* **DESCRIPTION OF THE TASK**: Please echo the items below word for word, from the line containing "The width and height of the screenshot is (1500, 812)." down to the line containing "coord(194,313)", including both of those lines.

- - - - - - -

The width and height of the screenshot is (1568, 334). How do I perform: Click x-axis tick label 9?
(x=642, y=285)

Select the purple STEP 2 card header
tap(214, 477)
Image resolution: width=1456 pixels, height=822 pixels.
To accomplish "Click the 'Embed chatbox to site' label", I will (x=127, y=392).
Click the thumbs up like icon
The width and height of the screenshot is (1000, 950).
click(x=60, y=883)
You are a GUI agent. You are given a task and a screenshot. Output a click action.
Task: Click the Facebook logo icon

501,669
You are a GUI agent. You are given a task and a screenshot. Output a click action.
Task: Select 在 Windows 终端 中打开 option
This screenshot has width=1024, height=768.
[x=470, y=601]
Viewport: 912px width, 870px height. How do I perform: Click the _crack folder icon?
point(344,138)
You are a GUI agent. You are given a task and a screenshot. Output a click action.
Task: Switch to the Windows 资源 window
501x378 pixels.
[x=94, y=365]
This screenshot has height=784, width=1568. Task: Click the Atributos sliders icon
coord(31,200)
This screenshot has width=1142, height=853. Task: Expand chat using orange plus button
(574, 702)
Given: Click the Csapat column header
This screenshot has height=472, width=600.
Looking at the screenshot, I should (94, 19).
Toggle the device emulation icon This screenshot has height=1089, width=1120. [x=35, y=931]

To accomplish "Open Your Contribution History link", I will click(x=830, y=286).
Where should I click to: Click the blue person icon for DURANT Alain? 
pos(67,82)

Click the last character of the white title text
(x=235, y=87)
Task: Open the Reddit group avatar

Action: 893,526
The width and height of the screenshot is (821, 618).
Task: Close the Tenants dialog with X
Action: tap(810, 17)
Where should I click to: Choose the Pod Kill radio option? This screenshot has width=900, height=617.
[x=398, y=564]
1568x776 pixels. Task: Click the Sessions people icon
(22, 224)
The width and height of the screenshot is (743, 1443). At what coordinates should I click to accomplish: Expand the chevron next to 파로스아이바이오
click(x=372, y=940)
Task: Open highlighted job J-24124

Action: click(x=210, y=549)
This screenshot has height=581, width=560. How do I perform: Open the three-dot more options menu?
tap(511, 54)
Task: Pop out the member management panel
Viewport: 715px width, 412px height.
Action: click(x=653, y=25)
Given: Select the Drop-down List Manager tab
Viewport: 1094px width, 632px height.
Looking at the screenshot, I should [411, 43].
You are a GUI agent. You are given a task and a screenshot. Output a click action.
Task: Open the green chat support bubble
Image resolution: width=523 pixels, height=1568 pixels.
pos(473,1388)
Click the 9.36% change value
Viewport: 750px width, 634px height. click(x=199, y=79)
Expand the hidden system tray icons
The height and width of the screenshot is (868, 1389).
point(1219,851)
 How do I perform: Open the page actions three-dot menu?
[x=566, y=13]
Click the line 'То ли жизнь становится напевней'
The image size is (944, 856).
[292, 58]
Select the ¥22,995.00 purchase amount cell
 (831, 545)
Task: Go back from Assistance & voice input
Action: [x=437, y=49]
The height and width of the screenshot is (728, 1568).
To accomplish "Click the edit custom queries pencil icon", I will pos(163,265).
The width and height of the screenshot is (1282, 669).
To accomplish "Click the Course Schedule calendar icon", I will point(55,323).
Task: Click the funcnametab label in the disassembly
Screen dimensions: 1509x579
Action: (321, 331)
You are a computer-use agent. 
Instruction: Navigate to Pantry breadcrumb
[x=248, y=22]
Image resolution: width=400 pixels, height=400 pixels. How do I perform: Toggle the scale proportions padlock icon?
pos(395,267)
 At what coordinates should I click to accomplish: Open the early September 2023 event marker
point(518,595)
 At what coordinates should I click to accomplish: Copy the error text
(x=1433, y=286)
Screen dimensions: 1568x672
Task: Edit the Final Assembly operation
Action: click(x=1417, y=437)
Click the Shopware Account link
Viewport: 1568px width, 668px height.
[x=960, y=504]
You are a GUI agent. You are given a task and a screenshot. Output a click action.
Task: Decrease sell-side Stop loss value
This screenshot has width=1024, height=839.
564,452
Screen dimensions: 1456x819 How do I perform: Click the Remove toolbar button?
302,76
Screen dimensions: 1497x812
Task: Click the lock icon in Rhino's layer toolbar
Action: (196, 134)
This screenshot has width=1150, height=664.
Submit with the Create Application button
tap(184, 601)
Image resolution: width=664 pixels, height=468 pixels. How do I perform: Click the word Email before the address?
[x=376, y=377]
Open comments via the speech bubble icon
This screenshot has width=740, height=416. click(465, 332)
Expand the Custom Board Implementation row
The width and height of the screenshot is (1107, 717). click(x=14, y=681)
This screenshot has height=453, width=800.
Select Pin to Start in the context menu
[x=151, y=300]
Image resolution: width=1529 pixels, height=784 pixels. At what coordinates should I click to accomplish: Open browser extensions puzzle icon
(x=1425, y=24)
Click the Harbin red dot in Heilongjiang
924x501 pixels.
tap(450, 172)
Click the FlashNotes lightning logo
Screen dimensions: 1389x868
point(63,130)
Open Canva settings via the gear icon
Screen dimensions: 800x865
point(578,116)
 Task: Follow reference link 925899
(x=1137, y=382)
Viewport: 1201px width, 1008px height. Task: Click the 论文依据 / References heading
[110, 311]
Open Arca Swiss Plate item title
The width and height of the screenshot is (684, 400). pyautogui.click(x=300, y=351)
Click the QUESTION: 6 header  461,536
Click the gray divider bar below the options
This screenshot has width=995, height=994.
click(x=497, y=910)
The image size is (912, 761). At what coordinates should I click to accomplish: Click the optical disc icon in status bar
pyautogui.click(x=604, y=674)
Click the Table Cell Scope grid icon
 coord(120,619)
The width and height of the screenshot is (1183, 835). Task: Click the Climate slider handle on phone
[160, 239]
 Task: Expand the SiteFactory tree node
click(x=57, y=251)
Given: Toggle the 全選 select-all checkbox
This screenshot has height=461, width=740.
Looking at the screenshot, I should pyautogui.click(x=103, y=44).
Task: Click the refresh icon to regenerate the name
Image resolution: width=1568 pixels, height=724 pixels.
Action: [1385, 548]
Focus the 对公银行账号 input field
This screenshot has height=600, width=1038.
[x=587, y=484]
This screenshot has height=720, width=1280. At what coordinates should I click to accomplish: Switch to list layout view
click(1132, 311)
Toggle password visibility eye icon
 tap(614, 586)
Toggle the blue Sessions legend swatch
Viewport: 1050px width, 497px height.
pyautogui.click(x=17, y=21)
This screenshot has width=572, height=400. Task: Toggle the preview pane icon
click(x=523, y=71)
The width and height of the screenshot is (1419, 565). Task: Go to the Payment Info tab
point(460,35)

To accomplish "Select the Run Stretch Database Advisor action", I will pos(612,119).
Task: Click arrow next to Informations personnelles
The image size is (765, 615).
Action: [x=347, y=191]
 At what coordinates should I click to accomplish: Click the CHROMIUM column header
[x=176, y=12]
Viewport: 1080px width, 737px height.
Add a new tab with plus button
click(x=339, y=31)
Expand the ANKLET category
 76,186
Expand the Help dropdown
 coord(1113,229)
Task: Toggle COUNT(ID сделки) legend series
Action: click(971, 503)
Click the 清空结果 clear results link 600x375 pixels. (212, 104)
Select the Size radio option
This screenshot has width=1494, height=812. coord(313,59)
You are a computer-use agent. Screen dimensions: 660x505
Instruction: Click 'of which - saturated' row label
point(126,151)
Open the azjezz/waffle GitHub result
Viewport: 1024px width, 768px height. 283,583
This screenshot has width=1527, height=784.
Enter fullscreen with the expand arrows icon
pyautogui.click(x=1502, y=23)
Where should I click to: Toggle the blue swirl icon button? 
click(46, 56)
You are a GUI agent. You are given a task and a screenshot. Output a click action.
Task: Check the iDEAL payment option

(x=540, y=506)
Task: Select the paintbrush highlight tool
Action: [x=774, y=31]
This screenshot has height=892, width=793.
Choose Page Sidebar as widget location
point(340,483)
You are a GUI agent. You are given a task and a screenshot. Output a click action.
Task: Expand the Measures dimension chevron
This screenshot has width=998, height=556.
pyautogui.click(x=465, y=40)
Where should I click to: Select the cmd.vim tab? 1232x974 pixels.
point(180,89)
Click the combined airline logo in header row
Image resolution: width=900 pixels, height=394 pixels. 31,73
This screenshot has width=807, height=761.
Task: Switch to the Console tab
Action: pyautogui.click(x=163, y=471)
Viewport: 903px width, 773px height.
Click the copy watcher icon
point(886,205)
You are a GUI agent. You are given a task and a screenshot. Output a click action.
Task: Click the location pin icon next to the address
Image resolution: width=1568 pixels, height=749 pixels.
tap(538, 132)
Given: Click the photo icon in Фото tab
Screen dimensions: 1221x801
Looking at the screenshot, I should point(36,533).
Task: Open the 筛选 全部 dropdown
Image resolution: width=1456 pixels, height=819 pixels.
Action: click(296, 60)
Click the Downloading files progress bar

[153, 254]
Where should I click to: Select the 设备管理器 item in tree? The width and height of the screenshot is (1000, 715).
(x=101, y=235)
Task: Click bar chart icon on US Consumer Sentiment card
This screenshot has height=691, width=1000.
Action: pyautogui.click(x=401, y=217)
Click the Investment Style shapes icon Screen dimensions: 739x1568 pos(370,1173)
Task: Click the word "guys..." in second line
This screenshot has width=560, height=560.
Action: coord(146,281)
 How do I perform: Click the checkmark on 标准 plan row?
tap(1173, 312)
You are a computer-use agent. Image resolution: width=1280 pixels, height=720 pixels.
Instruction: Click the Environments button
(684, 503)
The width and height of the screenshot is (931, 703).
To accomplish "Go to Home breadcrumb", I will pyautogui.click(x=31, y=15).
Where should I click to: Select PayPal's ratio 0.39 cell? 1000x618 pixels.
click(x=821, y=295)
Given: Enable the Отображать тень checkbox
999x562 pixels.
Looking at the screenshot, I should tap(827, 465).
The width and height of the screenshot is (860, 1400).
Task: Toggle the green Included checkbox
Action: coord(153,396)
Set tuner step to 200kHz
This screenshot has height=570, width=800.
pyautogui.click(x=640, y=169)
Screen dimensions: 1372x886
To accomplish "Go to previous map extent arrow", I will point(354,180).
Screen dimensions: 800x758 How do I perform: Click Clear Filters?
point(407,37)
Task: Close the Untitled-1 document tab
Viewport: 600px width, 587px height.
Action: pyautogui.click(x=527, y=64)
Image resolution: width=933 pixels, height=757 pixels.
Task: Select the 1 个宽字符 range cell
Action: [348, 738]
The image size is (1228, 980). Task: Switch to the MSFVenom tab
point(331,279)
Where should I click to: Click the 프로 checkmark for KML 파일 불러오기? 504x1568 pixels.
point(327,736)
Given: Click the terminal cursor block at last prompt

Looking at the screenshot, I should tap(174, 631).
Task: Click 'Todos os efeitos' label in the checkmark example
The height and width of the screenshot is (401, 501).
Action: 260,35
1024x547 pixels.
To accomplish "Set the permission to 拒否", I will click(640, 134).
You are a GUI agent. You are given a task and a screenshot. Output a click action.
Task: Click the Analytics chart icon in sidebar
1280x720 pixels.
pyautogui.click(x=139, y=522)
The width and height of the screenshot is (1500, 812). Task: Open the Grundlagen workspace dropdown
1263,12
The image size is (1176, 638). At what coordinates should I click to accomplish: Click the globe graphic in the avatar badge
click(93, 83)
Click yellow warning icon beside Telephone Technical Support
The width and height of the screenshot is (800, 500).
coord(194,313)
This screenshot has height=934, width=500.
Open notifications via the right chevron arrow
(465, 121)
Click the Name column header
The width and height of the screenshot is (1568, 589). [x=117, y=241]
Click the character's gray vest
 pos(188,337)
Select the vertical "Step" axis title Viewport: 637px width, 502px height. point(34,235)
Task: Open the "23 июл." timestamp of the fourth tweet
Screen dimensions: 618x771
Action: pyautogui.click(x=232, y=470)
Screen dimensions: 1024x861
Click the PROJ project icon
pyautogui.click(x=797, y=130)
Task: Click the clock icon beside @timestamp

- - - - - - -

* **COMPLETE ANSWER**:
The width and height of the screenshot is (1500, 812). Task: Open the Grundlagen workspace dropdown
1263,12
The image size is (1176, 638). At what coordinates should I click to accomplish: Click the globe graphic in the avatar badge
click(93, 83)
Click yellow warning icon beside Telephone Technical Support
The width and height of the screenshot is (800, 500).
coord(194,313)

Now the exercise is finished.